- TRECHO DA FONTE:
§ §
Joaryvar e Dimas Macedo (1979)
Em 19
de outubro de 1989, ao tomar posse na Academia Cearense de Letras, deixei
escapar esta confissão: “Neto de um expressivo poeta popular e repentista
cearense, e vinculado, por relações de parentesco, à linhagem dos desbravadores
que construíram a civilização do Cariri, como produtor de cultura orgulho‑me e
jamais poderia desprezar essa minha requintada tradição”.
Hoje,
contadas as conquistas e os horizontes que em mim se foram armazenando, sinto‑me
feliz em poder invocar esses meus registros parentais. Cresce, portanto, em
mim, a convicção de que as minhas raízes atávicas constituem o intrincado
labirinto com que costumo distrair a minha dispersão.
Na
sala de retratos em que deparo os meus mitológicos ancestrais caririenses, vejo
que esses tangedores de gado, provenientes do rio São Francisco, já portavam em
suas aventuras as marcas inconfundíveis da determinação, que fariam deles uma
comunidade familiar respeitada em toda a história de sua região.
§ §
- MATERIAL FORNECIDO:
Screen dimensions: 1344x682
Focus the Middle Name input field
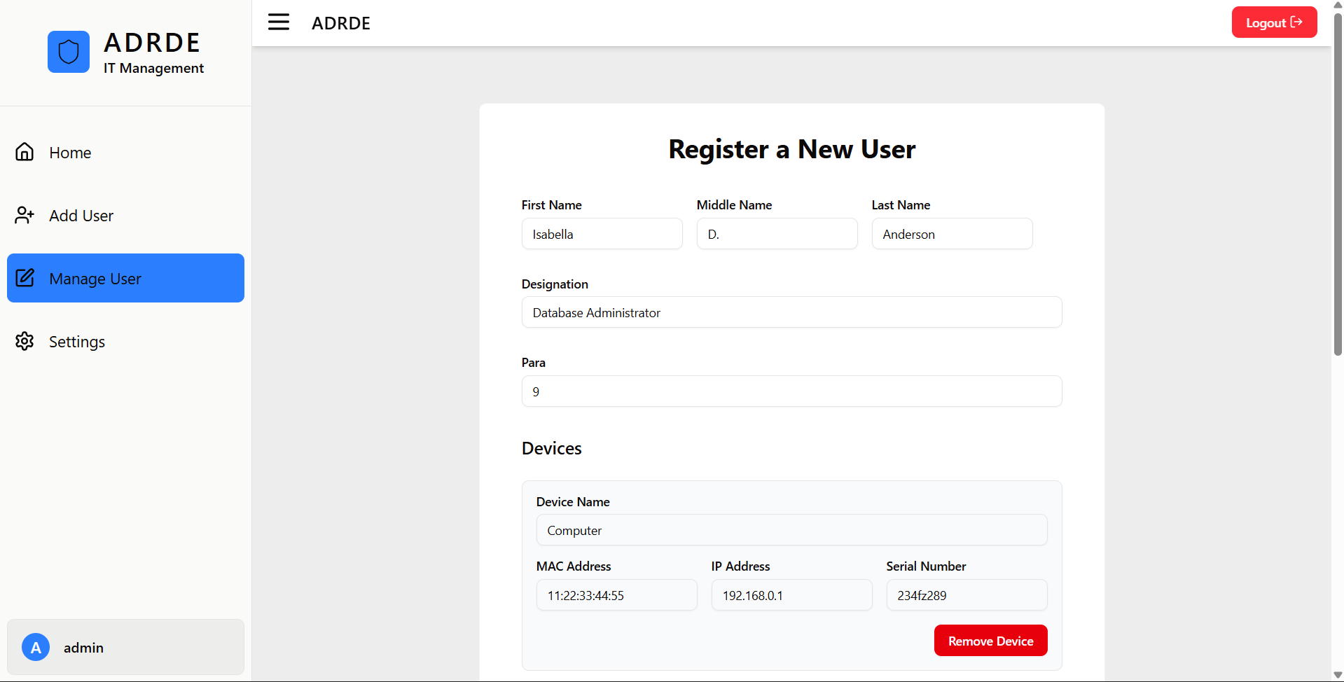coord(777,234)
§ §
- TAREFAS:
**A.** Resuma em duas frases o texto sobre as raízes familiares no Cariri.
**B.** No texto sobre as raízes familiares no Cariri, de onde vinham os tangedores de gado ancestrais?

- TAREFAS RESOLVIDAS:
**A.** Na posse na Academia Cearense de Letras, em 19 de outubro de 1989, veio a confissão do orgulho de ser neto de um poeta popular e repentista cearense e de pertencer, por parentesco, à linhagem dos desbravadores que construíram a civilização do Cariri. Hoje há felicidade em invocar esses registros parentais, e esses ancestrais, tangedores de gado vindos do rio São Francisco, aparecem marcados por uma determinação que fez deles uma comunidade familiar respeitada em toda a história de sua região.

**B.** Do rio São Francisco.